C. kafasını salladı: “O zamanlar kağıda karalamıştım bir şeyler. Geçen gün cüzdanımda onu buldum. Aklımdan tamamen uçup gitmiş. Aklıma geldi o günkü günler.” D.:” E oku madem de dinleyip hatırlayalım.”
   - “Yaşamak için derin bir nefes alırsın, tutarsın onu içinde; çok yukarıdan atlarsın suyun içine. Beklersin beklersin… Bir süre sonra yaşamak için aldığın nefes ciğerlerini bastırır, kalbini sıkıştırır. Vermek istersin. Ama veremezsin. Yukarı da çıkamazsın, çok derine batmışsındır. Umutların bitmek üzeredir karanlık sularda, çırpınırsın ama boşuna. Su seni yukarı çıkarmak istemeze, güneş seni ısıtmak istemezse ne gelir elden boğulmaktan başka..? Ya da tutarsın nefesini. Tam atlayacakken arkandan bir ses gelir: “Dur!” Dönüp bakarsın arkana. Görürsün onun parlayan yüzünü. Gelmiştir yanına beklediğin, sevdiğin.. Koşarsın yanına, vermeyi unutup da içinde sakladığın nefesinle. Sarılırsın… Tam boğulmak üzereyken kulağına fısıldarsın o nefesle: “Seni seviyorum…” Rahatlarsın. Yaşamaya devam edeceksindir. Hem de aldığın her yeni nefeste onun saçlarının kokusu ile…”
   - Hatı…
 Ardıç kuşu müthiş bir neşeyle ötmeye başladı tekrar. D. sözünü kesen bu güzel kuşa şöyle ters ters  baktı şakasına. Sonra döndü C. ye baktı. Gülümsediler. Son on yılın bütün yüklerini birbirlerine anlatıp, beraber ayakta kalmışlardı. Birbirlerinin can dostuydular.

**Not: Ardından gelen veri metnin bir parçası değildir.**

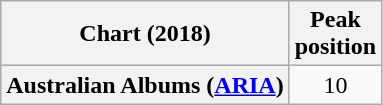
Australian Albums (ARIA) (145, 85)
Chart (2018) (145, 34)
Peak position (335, 34)
10 (335, 85)
Determine the (X, Y) coordinate at the center of the cell enclosing the given text.  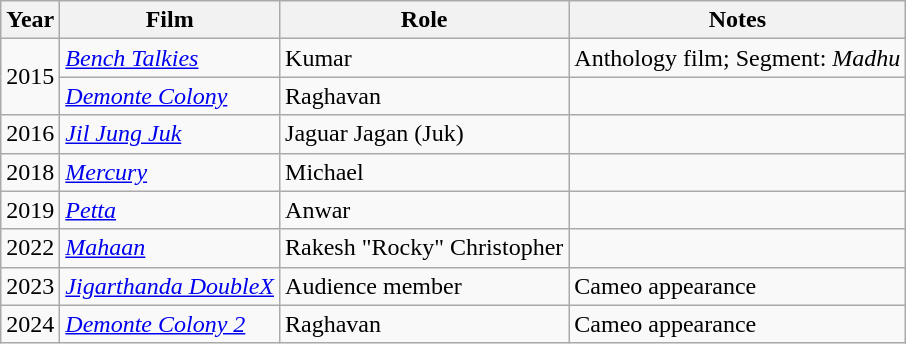
Anthology film; Segment: Madhu (738, 58)
Michael (424, 172)
2022 (30, 248)
Rakesh "Rocky" Christopher (424, 248)
Film (170, 20)
Anwar (424, 210)
Bench Talkies (170, 58)
Demonte Colony (170, 96)
2018 (30, 172)
Jaguar Jagan (Juk) (424, 134)
2024 (30, 324)
2016 (30, 134)
Mahaan (170, 248)
2023 (30, 286)
Kumar (424, 58)
2019 (30, 210)
Petta (170, 210)
Jigarthanda DoubleX (170, 286)
2015 (30, 77)
Audience member (424, 286)
Demonte Colony 2 (170, 324)
Notes (738, 20)
Mercury (170, 172)
Jil Jung Juk (170, 134)
Year (30, 20)
Role (424, 20)
Output the (x, y) coordinate of the center of the cell containing the given text.  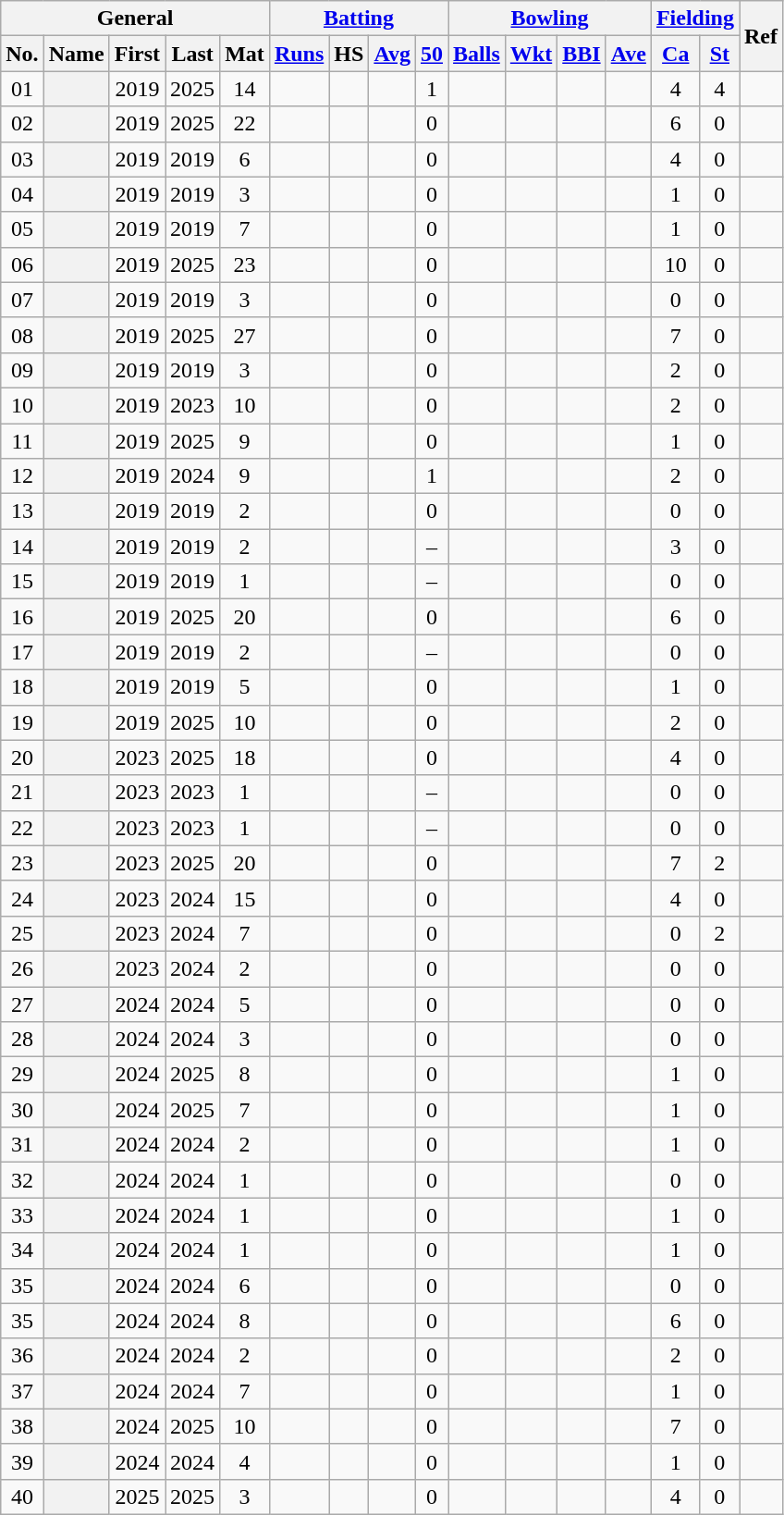
19 (22, 722)
03 (22, 159)
11 (22, 441)
08 (22, 335)
Ave (629, 54)
21 (22, 792)
29 (22, 1074)
38 (22, 1426)
32 (22, 1180)
07 (22, 300)
Ca (675, 54)
30 (22, 1109)
Ref (762, 36)
33 (22, 1215)
Batting (359, 18)
13 (22, 511)
16 (22, 617)
Balls (477, 54)
39 (22, 1461)
General (135, 18)
24 (22, 898)
36 (22, 1355)
Runs (299, 54)
09 (22, 370)
28 (22, 1039)
06 (22, 264)
05 (22, 229)
17 (22, 652)
02 (22, 124)
12 (22, 476)
No. (22, 54)
Last (192, 54)
34 (22, 1250)
Wkt (531, 54)
Fielding (695, 18)
04 (22, 194)
40 (22, 1496)
BBI (582, 54)
First (137, 54)
25 (22, 933)
31 (22, 1145)
01 (22, 89)
50 (431, 54)
HS (349, 54)
Name (76, 54)
St (719, 54)
Bowling (550, 18)
Mat (245, 54)
37 (22, 1390)
Avg (392, 54)
26 (22, 968)
Extract the (X, Y) coordinate from the center of the cell holding the provided text.  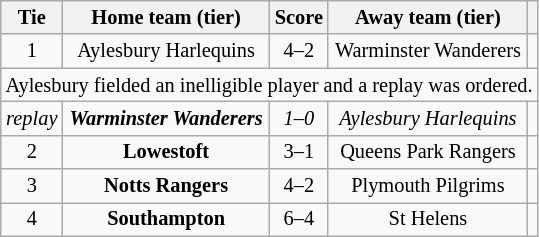
Aylesbury fielded an inelligible player and a replay was ordered. (270, 85)
Queens Park Rangers (428, 152)
1 (32, 51)
Tie (32, 17)
1–0 (298, 118)
St Helens (428, 219)
4 (32, 219)
3 (32, 186)
Home team (tier) (166, 17)
3–1 (298, 152)
Away team (tier) (428, 17)
Notts Rangers (166, 186)
Score (298, 17)
Lowestoft (166, 152)
Plymouth Pilgrims (428, 186)
Southampton (166, 219)
2 (32, 152)
6–4 (298, 219)
replay (32, 118)
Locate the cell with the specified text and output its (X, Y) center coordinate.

  Ardıç kuşu sustu, D. sözünü tamamlamak için başladı söze:  
 - Hatırlayamadım be kardeşim.. Ama o zamanki komik durumumuz gün gibi aklımda.

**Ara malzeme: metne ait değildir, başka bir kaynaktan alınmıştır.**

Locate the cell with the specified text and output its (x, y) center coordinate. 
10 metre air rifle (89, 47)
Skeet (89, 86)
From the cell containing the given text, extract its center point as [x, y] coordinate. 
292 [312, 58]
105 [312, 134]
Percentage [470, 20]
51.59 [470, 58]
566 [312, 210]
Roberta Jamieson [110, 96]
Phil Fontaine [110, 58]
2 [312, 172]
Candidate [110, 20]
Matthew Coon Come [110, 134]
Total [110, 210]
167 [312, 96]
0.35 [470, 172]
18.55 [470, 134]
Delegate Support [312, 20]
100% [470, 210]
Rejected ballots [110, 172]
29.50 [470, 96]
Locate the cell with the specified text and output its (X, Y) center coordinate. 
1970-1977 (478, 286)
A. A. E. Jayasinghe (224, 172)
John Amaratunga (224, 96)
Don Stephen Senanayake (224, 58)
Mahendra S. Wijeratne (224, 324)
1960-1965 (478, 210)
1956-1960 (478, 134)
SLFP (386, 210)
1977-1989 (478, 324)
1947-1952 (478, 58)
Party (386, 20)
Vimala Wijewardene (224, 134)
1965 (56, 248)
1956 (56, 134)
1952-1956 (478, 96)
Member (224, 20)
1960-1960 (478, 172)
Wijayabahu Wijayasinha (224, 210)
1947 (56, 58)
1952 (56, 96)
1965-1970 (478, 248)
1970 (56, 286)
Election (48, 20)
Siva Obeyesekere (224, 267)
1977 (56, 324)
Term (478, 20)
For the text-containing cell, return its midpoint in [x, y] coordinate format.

 - O gün zordu ama. Şimdi büyüdük de komik oldu. Hem ondan sonra tekrar aşık olduk, şimdi ikimizin de yanında dünyanın en güzel iki insanı var?
 - O zamanlar nereden bilebilirdik ki? dedi D.  “Peki sen bunu hatırlıyor musun? Ben derdim ki hep zamana bırakmak lazım, sense tam tersine mücadele etmeyi seçtin. Sen sürekli kafana taktın, üzüldün; bense hiç oralı olmadım, yaşamama baktım..”
- Sonuç bu işte, dedi güldü. Devam etti: “Kim haklı çıktı o zaman? Kader senin karşına çıkardı, kazandın; ben iki sene mücadele ettim kazandım.”
- Bilmiyorum kardeşim. Belki de karşıdaki güzel kuşun dedikleri doğrudur.. Kim bilir ne diyor?
 Ardıç kuşuna söz hakkı doğmuştu. Bu fırsatı kaçırmadı ve başladı yine ötmeye.. Sözünü bitirince karpuza küçük gagasını soktu, biraz suyundan içti bir de karpuzun çekirdeğini attı ağzına ve yuvasına döndü..

0 yorum:

Yorum Gönder

Yorumunuzu yazın gönderin, hakaret içermediği takdirde en kısa sürede yayınlayacağız. Anlayışınız için teşekkürler :)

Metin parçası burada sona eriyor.